[29日 ロイター] - 「ラッキーストライク」や「ダンヒル」を製造する英たばこ大手ブリティッシュ・アメリカン・タバコ(BAT)は29日、約20%の人員削減計画を発表した。業績が低迷する中、人工知能(AI)を活用した変革プログラムを推進してコストを削減し、収益改善を図る。

BATによると、5500人を削減し、3500人分の業務をアクセンチュアなどの外部企業に移行する。合計9000人の従業員に影響が及ぶとした。最大市場である米国は対象外。

BATはすでに2027年までに5億ポンドの経費削減を目標に掲げているが、今回の計画で、さらに28年までに年換算で6億ポンド(7億9300万ドル)の削減効果を見込む。

タデウ・マロッコ最高経営責任者(CEO)は声明で、今回の措置は多くの社員に影響を与えるもので、影響を受ける社員を支援していくと述べた。その上で、より機敏でコスト規律があり、テクノロジーを活用した組織になると説明した。

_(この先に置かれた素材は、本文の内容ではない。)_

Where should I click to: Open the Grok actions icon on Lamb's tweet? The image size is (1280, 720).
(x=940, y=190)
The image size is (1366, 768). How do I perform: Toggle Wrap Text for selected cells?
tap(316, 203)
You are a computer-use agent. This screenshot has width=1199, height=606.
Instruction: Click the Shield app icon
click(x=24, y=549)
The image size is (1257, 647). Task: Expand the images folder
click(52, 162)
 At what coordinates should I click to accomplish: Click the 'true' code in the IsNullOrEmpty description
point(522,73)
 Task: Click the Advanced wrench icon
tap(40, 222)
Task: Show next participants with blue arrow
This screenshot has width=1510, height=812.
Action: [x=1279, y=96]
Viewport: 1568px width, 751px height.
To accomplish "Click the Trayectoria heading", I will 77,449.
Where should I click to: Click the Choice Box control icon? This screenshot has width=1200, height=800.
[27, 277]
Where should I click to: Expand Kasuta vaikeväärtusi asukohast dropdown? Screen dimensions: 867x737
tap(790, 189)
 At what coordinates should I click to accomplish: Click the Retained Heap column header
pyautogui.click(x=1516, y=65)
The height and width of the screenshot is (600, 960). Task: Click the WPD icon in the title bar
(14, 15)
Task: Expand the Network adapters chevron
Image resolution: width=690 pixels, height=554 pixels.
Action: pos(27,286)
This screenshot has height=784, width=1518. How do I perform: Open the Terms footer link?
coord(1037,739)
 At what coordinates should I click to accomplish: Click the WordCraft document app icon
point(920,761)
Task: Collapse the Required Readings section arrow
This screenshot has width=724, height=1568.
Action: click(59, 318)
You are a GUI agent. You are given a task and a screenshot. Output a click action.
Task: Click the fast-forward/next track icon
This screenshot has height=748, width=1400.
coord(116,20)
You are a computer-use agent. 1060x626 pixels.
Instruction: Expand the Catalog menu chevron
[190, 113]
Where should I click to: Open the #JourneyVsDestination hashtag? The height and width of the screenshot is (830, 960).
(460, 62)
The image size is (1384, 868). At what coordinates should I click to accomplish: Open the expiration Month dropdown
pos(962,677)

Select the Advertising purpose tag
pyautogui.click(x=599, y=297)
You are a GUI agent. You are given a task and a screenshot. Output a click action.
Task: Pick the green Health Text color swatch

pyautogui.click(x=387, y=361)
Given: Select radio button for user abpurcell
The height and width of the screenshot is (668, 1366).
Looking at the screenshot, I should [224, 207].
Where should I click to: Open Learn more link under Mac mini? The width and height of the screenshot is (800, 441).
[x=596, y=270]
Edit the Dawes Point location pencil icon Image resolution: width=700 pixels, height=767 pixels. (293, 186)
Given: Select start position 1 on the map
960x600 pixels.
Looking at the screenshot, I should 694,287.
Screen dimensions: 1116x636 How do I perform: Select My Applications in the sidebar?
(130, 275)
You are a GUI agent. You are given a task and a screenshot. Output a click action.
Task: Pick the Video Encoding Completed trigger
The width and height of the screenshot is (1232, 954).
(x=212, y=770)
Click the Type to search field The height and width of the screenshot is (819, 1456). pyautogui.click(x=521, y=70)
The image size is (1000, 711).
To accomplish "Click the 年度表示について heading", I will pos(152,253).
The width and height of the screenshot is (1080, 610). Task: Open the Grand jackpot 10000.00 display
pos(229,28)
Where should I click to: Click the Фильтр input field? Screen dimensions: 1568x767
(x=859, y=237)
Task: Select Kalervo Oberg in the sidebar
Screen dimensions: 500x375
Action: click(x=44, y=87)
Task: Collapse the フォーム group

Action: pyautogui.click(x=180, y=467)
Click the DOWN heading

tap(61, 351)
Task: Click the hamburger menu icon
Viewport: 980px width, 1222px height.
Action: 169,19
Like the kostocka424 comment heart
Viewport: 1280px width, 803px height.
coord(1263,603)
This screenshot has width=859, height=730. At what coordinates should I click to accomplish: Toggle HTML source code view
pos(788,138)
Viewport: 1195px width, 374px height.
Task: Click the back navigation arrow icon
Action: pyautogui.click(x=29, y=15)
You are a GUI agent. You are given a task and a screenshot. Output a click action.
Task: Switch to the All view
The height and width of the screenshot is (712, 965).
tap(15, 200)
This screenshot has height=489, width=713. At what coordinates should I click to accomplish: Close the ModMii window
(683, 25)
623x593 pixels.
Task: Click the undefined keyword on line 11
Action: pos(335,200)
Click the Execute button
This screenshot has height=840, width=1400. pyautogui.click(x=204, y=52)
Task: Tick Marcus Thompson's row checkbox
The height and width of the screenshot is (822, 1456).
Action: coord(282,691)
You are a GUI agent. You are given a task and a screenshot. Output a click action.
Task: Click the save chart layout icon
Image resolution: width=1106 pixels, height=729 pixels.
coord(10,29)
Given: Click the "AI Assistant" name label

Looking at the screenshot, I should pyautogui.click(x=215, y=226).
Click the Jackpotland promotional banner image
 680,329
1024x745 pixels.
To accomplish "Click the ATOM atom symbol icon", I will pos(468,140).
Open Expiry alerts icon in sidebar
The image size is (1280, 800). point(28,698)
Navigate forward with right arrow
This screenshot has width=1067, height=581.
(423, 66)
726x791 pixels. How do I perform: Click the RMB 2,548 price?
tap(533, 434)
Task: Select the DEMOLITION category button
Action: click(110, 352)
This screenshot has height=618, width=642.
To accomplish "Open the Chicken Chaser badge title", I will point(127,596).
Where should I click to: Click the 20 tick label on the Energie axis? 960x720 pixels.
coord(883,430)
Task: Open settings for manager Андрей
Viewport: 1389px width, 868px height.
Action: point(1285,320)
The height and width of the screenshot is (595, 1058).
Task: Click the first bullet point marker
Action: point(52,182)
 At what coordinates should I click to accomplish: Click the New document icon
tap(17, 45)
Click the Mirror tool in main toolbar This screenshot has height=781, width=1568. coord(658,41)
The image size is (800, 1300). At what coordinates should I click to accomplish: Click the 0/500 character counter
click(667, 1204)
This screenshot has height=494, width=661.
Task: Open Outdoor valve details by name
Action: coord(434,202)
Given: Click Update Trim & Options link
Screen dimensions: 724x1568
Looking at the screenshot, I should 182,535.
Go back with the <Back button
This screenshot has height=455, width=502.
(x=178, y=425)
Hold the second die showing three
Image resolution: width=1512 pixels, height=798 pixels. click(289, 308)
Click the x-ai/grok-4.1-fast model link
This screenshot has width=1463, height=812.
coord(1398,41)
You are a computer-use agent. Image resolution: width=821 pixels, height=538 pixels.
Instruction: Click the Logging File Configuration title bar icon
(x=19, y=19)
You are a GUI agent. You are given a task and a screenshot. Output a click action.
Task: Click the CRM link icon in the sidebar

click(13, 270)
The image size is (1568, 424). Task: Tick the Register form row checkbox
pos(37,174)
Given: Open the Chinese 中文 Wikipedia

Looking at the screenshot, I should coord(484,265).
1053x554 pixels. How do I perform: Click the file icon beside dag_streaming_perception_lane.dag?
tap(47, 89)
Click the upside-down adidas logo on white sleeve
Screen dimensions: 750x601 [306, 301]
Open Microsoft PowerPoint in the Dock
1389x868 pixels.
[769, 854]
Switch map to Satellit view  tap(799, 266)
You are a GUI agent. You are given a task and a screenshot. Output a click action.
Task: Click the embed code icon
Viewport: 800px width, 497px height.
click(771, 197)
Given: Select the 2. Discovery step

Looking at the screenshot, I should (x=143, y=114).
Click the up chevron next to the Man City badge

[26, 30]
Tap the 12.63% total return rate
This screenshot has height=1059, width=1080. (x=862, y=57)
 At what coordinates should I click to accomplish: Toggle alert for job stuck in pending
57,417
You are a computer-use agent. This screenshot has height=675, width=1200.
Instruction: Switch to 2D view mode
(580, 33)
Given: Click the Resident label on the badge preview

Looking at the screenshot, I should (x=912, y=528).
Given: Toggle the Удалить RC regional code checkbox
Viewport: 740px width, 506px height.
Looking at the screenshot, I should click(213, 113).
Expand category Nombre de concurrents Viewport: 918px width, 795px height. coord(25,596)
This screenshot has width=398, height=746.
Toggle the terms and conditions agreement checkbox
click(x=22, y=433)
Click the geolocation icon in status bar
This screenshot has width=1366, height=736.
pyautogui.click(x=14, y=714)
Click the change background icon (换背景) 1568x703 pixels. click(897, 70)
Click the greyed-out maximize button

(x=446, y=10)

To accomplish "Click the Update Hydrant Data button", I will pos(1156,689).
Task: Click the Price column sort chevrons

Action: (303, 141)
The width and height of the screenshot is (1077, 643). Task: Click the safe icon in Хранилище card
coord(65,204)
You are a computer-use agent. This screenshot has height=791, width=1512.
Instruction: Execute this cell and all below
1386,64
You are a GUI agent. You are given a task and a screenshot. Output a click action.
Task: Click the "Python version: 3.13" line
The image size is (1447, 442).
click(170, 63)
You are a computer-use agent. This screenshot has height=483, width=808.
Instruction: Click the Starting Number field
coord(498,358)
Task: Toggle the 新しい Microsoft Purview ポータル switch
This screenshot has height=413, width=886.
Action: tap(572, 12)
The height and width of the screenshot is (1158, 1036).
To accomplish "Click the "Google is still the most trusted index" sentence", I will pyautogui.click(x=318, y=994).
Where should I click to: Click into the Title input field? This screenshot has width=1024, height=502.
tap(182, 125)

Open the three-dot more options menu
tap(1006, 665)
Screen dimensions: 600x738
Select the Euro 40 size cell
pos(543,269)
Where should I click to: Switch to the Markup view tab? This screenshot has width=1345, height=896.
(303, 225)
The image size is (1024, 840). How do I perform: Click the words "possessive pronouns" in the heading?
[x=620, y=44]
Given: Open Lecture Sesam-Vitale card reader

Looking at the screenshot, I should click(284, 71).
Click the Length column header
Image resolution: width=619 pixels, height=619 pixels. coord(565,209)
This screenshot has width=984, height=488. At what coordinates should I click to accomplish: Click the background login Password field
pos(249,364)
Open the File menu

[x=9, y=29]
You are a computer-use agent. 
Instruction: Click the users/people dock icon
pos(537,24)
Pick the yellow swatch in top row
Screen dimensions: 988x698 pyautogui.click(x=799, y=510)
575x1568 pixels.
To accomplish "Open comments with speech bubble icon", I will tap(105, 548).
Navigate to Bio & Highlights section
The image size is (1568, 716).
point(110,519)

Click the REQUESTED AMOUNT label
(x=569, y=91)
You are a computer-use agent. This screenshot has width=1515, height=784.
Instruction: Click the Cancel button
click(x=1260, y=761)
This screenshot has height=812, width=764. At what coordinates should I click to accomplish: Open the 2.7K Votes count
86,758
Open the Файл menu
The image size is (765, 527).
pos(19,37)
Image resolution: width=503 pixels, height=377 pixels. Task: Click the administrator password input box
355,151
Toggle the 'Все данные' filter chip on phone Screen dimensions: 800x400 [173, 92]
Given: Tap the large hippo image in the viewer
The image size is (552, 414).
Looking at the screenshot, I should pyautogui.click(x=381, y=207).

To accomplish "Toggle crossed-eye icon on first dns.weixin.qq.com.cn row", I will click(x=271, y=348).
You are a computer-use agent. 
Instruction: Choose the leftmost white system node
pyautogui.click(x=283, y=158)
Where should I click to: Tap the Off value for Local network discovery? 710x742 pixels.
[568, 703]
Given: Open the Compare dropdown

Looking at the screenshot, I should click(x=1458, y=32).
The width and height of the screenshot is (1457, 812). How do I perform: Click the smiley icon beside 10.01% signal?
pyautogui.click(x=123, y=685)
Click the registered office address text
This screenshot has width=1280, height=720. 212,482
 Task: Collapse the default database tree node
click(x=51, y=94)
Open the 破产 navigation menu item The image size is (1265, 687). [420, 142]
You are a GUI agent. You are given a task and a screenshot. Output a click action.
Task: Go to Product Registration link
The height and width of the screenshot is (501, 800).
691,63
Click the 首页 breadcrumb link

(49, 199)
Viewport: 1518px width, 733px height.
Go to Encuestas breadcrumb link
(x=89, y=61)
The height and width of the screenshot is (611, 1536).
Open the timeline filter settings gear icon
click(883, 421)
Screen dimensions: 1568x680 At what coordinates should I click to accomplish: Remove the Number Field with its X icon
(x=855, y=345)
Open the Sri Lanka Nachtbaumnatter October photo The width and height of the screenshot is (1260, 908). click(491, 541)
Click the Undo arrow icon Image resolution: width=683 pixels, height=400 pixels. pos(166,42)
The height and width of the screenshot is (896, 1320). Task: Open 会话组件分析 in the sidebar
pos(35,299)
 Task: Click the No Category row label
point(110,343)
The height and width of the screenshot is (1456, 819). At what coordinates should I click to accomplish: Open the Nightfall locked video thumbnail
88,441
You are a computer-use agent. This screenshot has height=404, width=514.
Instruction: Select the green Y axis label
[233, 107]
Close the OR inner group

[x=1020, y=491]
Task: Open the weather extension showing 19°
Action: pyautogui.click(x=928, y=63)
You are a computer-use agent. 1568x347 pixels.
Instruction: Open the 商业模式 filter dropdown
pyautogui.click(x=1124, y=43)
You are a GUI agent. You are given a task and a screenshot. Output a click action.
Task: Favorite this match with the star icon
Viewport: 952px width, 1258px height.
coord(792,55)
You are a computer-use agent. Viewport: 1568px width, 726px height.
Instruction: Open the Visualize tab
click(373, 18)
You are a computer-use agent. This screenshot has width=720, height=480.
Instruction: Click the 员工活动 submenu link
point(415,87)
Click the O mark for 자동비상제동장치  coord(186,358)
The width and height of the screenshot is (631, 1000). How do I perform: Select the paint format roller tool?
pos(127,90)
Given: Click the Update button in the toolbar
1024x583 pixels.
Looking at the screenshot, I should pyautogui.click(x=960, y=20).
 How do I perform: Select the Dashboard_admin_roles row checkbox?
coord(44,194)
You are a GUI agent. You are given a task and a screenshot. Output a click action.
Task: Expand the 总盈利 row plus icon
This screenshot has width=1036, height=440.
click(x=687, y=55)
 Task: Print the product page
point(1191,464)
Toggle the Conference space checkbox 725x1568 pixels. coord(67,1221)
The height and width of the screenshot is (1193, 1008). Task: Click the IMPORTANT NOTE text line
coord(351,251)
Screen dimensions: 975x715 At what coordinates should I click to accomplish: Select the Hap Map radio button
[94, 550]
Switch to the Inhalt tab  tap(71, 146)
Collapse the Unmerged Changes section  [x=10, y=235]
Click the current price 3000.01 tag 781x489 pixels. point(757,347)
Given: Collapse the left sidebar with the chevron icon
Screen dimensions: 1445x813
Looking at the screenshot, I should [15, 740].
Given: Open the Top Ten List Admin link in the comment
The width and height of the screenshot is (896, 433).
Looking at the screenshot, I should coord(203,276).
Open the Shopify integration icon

BATの業績は近年低迷し、自社の目標を下回るか、かろうじて達成するにとどまっている。

主要な収益源である従来のたばこは構造的な縮小傾向にあり、BATは26年の世界の業界全体の減少率を2.5%と予測している。電子たばこ「ビューズ」やオーラルたばこ「ベロ」などの代替製品に進出しているが、ライバルのフィリップ・モリス・インターナショナルに遅れをとっている。

重要な米国市場での販売は、規制上の制約や、物価高を背景とする安価なブランドへの乗り換えで打撃を受けている。